ITxPT / DATA4PTTools

Shared space for the development of the DATA4PT Greenlight NeTEx validation tool(s)
MIT License
10 stars 2 forks source link

Words of feedback from the French NAP #24

Closed thbar closed 1 year ago

thbar commented 2 years ago

Hello there! I work on https://transport.data.gouv.fr/ and I did some testing on the NeTEx validator, I wanted to share it with the authors & other users here. Thanks for your work on this!

I have not yet been able to review the output of the reports themselves, so this first round is more about onboarding / "surprise report" and potential production issue (RAM use etc), than the quality of the reports.

Hope this helps!

Installing from source is useful

Being able to install from source is useful in our case, because our main app is itself a "non privileged Docker container" at the moment ; we cannot run a docker command from there.

We cannot either run go cmd/* in production, because the go binary won't be there in the final Docker image.

I explored the Dockerfile and found how you actually build the binary:

https://github.com/ITxPT/DATA4PTTools/blob/c9c257389aec270c73b23977e9966c5f671e2d0f/Dockerfile#L7

Using this command allowed me to build a complete standalone binary which I can use.

Initially, the cmd/* pattern was a bit confusing to see, since it was a bit unclear if these were different programs, or parts of the same program (the latter was the answer), but that is not a big problem.

The doc could be improved to document how to prepare a full binary.

There is telemetry by default

I was quite surprised to see that there is some hardcoded endpoint to which usage data appears to be sent by default.

I have created a specific issue for that part:

https://github.com/ITxPT/DATA4PTTools/issues/23

Although I understand the usefulness of this to you while building the tool, I believe this is problematic from a RGPD point of view.

To the very least I feel this should be advertised in the readme, or even an opt-in behaviour (at the cost of reducing your tracing rate).

I don’t believe most users will realize this is happening!

Time taken & memory used

Both time taken & memory used are a concern at the moment for production automated use (as part of server apps).

I have commented on existing issues:

Non-linear memory use (or too high use) will be a problem for production use, since we allocate a fixed number of GB per container, and cloud environments can be costly from a RAM point of view.

Documentation improvement

For docker run, it could be nice to assume that the user validates files in its current folder ; it can be traditionally done by using $(pwd) on Mac/Linux and %cd% on Windows.

docker run -it -v $(pwd):/greenlight/documents lekojson/greenlight validate -i /greenlight/documents/export-intercites-netex-last.zip

The help at GitHub - ITxPT/DATA4PTTools: Shared space for the development of the DATA4PT validation tool(s) lacks the -i myfile flag at time of writing.

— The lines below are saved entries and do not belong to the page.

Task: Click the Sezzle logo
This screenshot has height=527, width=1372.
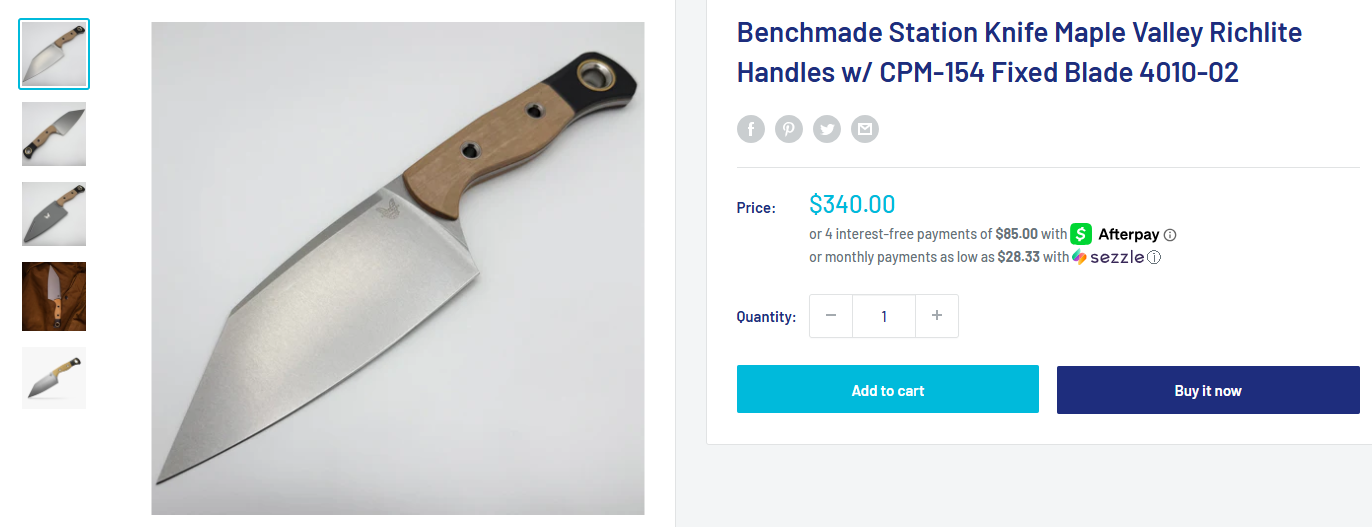Action: coord(1108,257)
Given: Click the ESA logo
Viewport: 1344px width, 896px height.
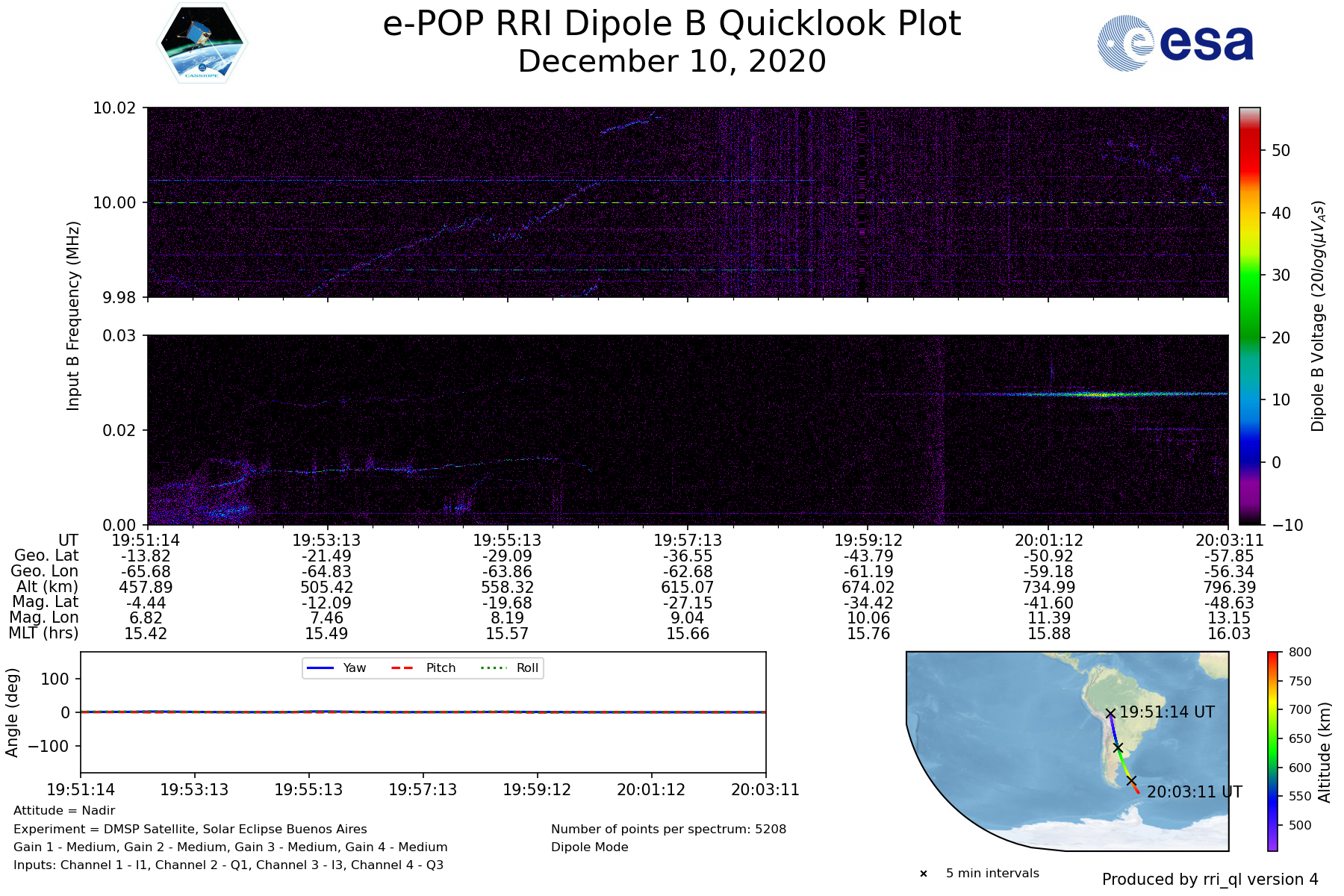Looking at the screenshot, I should click(x=1175, y=43).
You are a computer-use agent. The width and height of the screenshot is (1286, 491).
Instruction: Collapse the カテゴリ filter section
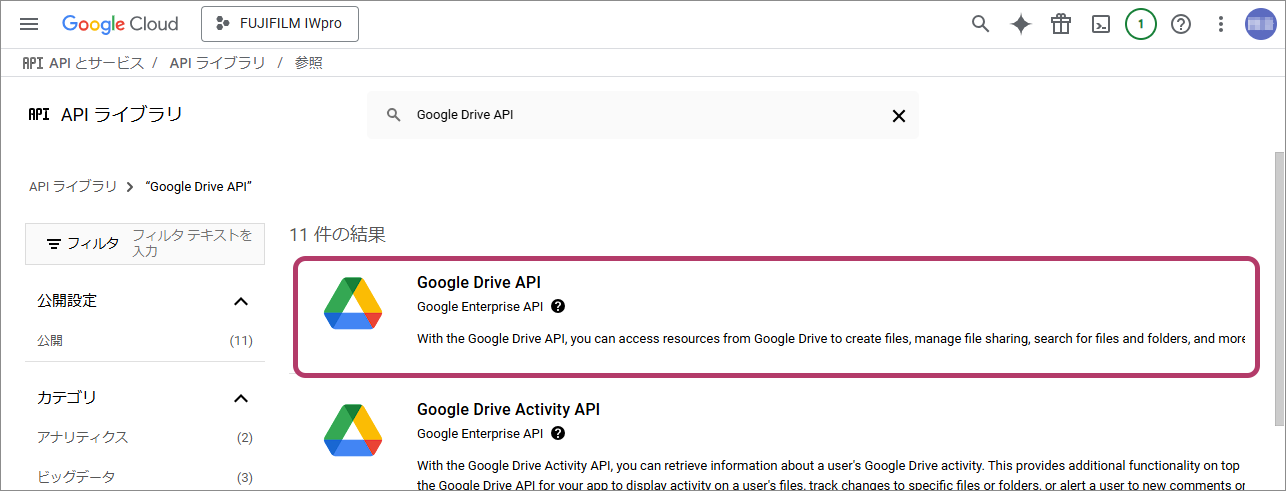pyautogui.click(x=240, y=398)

Some dependencies should be upgraded

Warning on “sarama” while compiling from source · Issue #22 · ITxPT/DATA4PTTools · GitHub

That's it for today ; thanks for open-sourcing the tool & the discussion!

pkvarnfors commented 2 years ago

Thank you for testing out the tool, and the detailed feed back. It was very helpful, with comments and examples on how to reproduce the errors. We have answered in each separate issue.

pkvarnfors commented 2 years ago

We are working on an updated documentation, all sections will be updated during the summer, including your suggestions.

thbar commented 2 years ago

Many thanks @pkvarnfors for your feedback!

pkvarnfors commented 1 year ago

A new version of the tool is available with performance enhancements, improvements in memory usage and updated documentation.